The U.S. Postal Service recently reported a net loss of $1.3 billion for the second quarter of their fiscal year, which ended March 31, 2018. Losses are up from $562 million a year ago, despite a five percent increase in package volume and a 1.4 percent uptick in revenue. The USPS attributed the majority of its losses to these factors:
- A significant decline in the volume of letter-sized mail. According to USPS, mail volumes declined by 700 million pieces or 2.1 percent from the same time last year. This reduction contradicts the five percent year-over-year growth in package volume, which accounted for 69 million pieces in the quarter.

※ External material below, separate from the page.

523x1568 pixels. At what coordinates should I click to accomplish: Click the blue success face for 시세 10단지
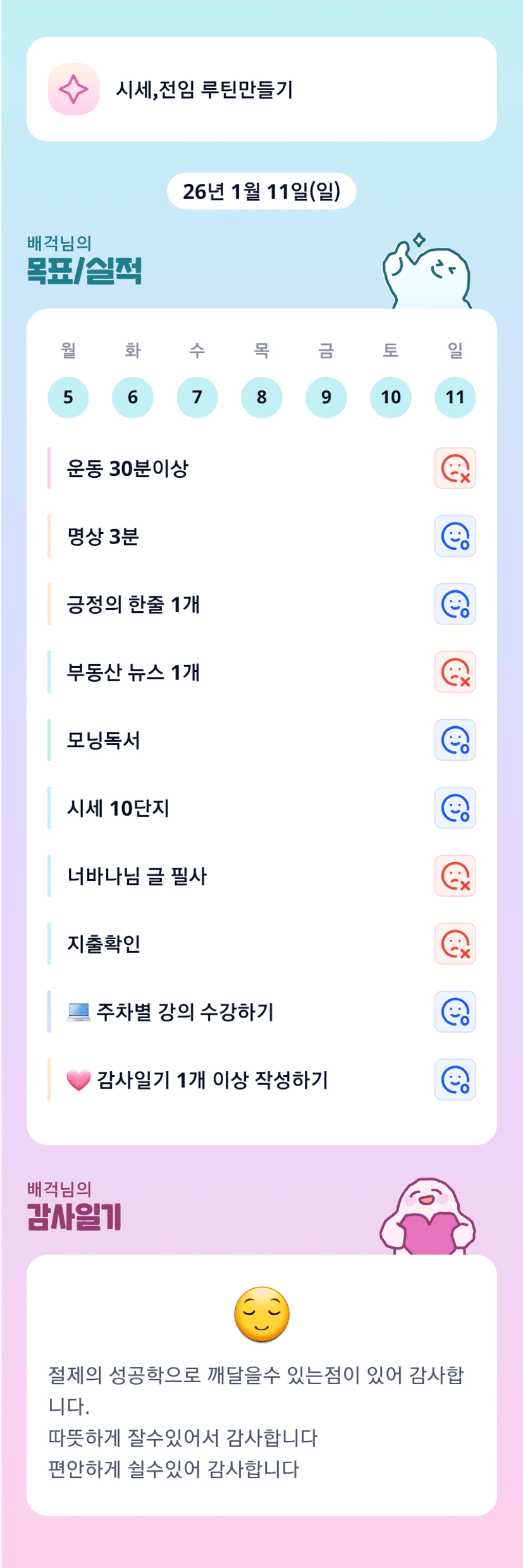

- There was a $236 million increase associated with the costs of retiree health benefits.
- Another $364 million cost increase was attributed to the need to pay workers for the longer hours associated with the extra time necessitated in handling packages.
- Transportation expenses grew by $155 million due to rising fuel costs and higher fees charged by over-the-road contractors.
While little can be done to combat some of these operating costs, other factors represent a stronger market influence at play. Worker pay and package handling are closely influenced by the work the USPS does for Amazon. For some jobs, it appears the Postal Service is handling this work at a loss. The question is whether the fault lies with Amazon for taking advantage of the USPS, or with the Postal Service for not demanding a higher payment, even if this means potentially losing that business in the process.
For his part, President Trump has been critical of the way Amazon leverages the USPS and could attempt to attack many of the tax breaks they receive to help level the playing field. In the meantime, the USPS looks committed to continuing to seek new revenue sources and leverage technology like autonomous vehicles to help improve profitability.